The SPV is an important, if small, step by Europe to encourage its companies to do business with Iran by insulating them from US threats and retaliation.

Still, it may be too little too late. On January 29, Iran reversed its ban on the use of bitcoin, which it previously worried would promote capital flight, and announced it could be used as a currency of exchange. Further, it authorised initial coin offerings (ICOs), tokens, cryptocurrency wallets, cryptocurrency exchange bureaus, and legalised mining, all which indicates that crypto-currencies can now be used to legally bypass American regulators and finance its oil trade.

Since the Trump administration backed out of the 2015 nuclear accord, or JCPOA (the Joint Comprehensive Plan of Action), calling it “the worst possible deal”, the game has taken unexpected turns, many beyond the glare of public scrutiny. What’s more, many of the moves are scoring points in other games as well.

Indeed, even as the last details of the new sanctions regime against Iran were being finalised in Washington last fall, soybean farmers in Mississippi, facing a sudden drop-off in China’s imports due to Trump’s trade-war, found an unexpected new market – Iran – which was stockpiling strategic commodities in anticipation of the sanctions. Relieved to have a market open up suddenly, Mississippi farmers quietly shipped over 300,000 tonnes of the crop to Iran, convincing Trump’s administration to keep agricultural products off the sanctions list.

- Entries supplied:
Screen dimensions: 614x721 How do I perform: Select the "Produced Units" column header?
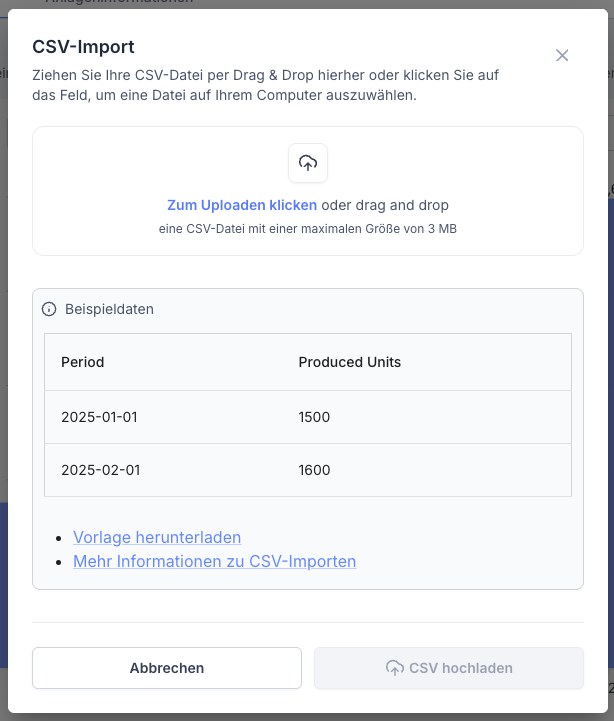(349, 362)
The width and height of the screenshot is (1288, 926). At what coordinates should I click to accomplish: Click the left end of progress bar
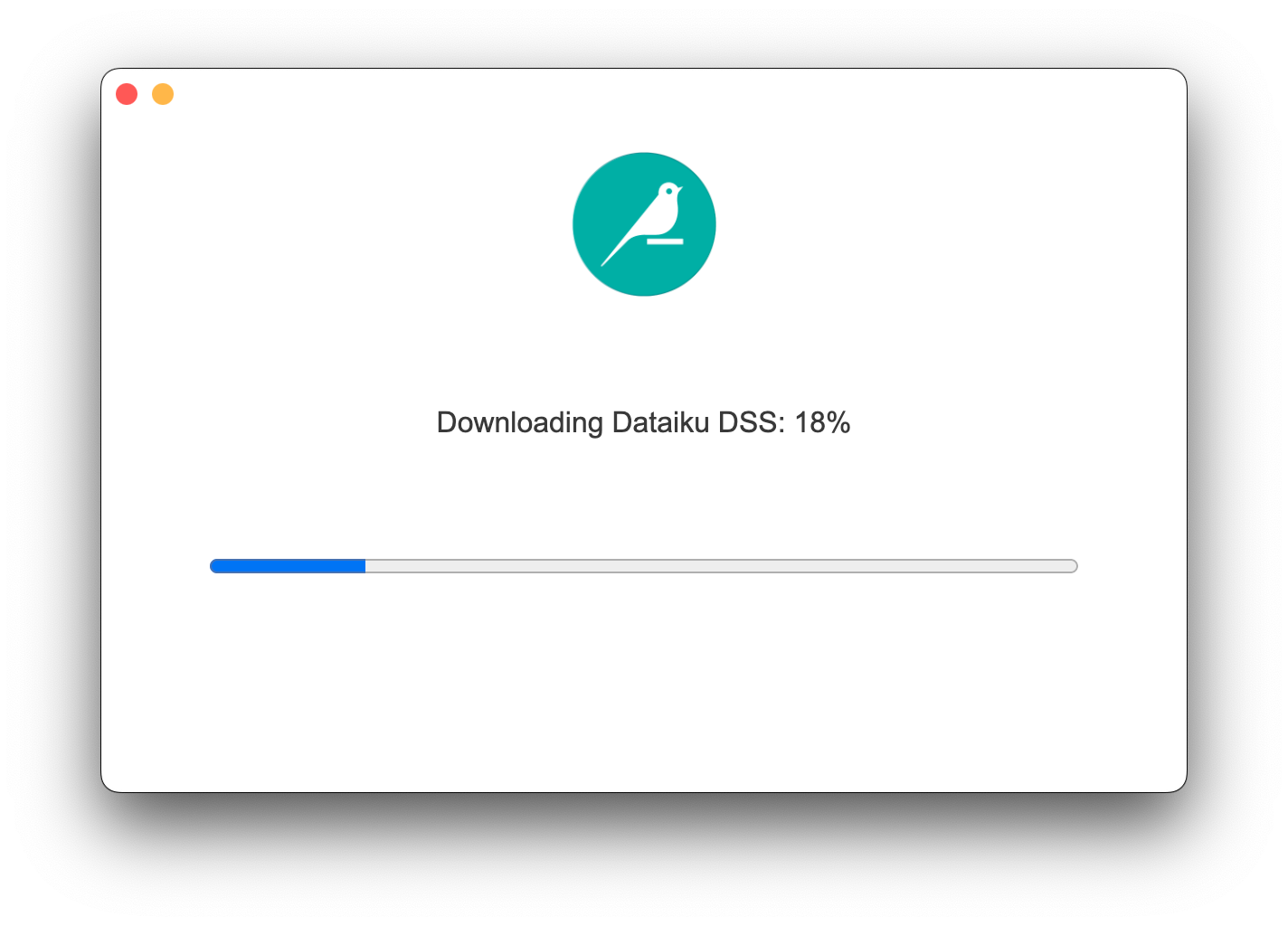214,566
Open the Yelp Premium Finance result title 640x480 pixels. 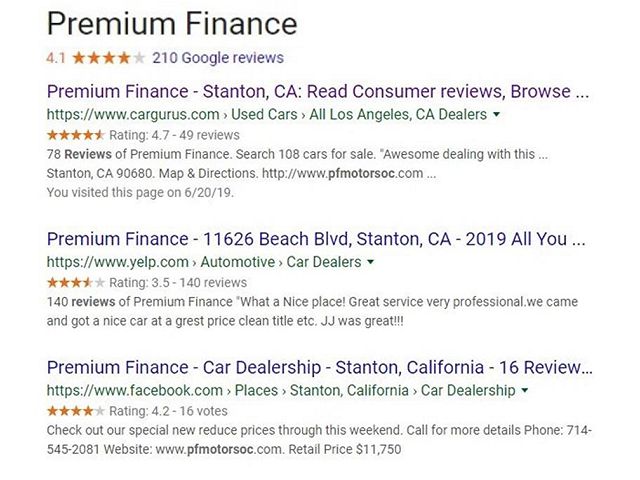pyautogui.click(x=316, y=240)
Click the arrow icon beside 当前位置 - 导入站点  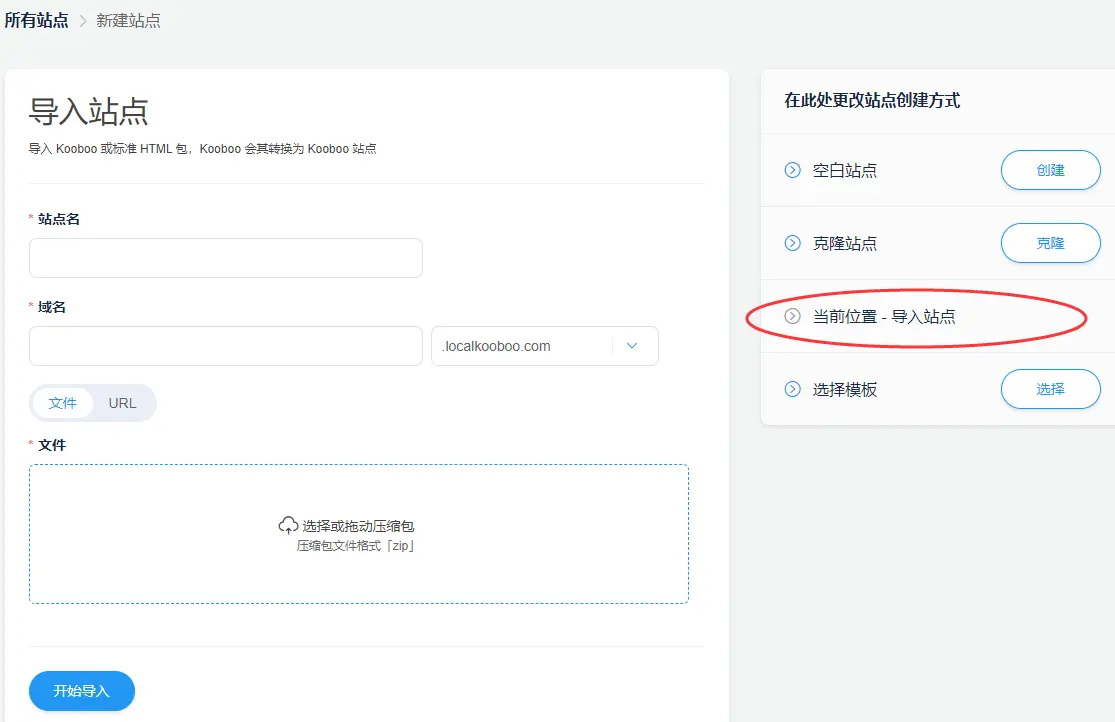tap(792, 316)
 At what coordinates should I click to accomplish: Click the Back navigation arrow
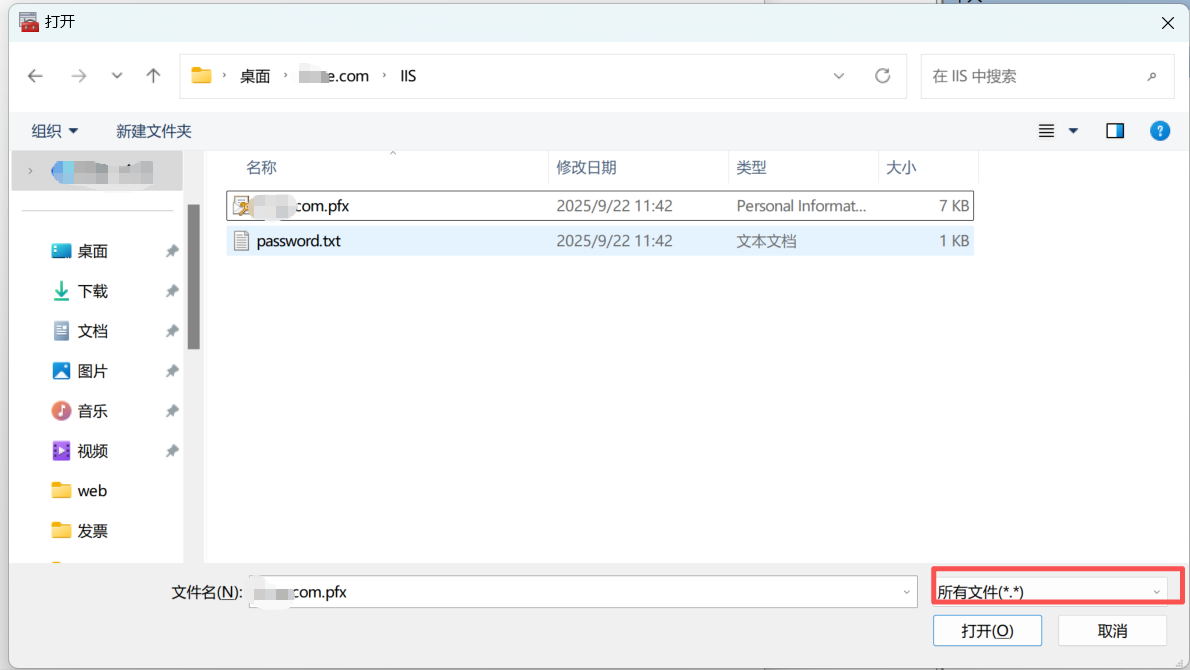click(36, 76)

- Task requirements:
(a) According to the passage on Iran and US sanctions, how many tonnes of soybeans did Mississippi farmers ship to Iran?
(b) Write the next part of the passage on Iran and US sanctions, picking up after its final sentence.
The listing isn't needed here.

- Answers:
(a) Over 300,000 tonnes.

(b)
For its part, the EU has engaged in projects to keep relations warm with Iran, even as delays plagued the SPV rollout and other areas of friction arose. Under the umbrella of UNESCO, the EU is funding an expanded presence in Tehran to act as a node on the organisation’s Silk Roads Heritage Corridors project, designed to “promote and facilitate partnerships, improve communication” and build capacity through income generation and job creation.

For Iran’s sanctions-hit economy, where the currency has lost 70 percent of its value, inflation exceeds 35 percent and food costs have more than doubled – this is a welcome arrival. However, by engaging in the rescue of a cultural heritage corridor that has recently gained more public notice as the route of China’s Belt and Road Initiative, the EU is neatly playing a double game.

Or even a triple one. It has chosen not to utilise the waivers to import Iranian oil that Washington awarded both Greece and Italy. And it has shown that Washington’s efforts to highlight “malign activities” by Iran, including its missile programme, are of sufficient concern that the EU has moved to constrain Iran in alternative ways. In January, the EU put sanctions on an entire department of Iran’s Intelligence Ministry in retaliation to its purported role in a bomb plot in France.

Germany, meanwhile, last week withdrew landing rights for Mahan Air to fly into its airports, arguing the carrier was being used to shuttle military equipment to Syria. It was a move Iranians found particularly stinging, as Mahan is the country’s only airline to have Airbus 340s, making it not only the safest of its fleets, but also the only one able to fly to Europe and back without refuelling – a key issue until the SPV makes it easier for Iran to spend its hard currency.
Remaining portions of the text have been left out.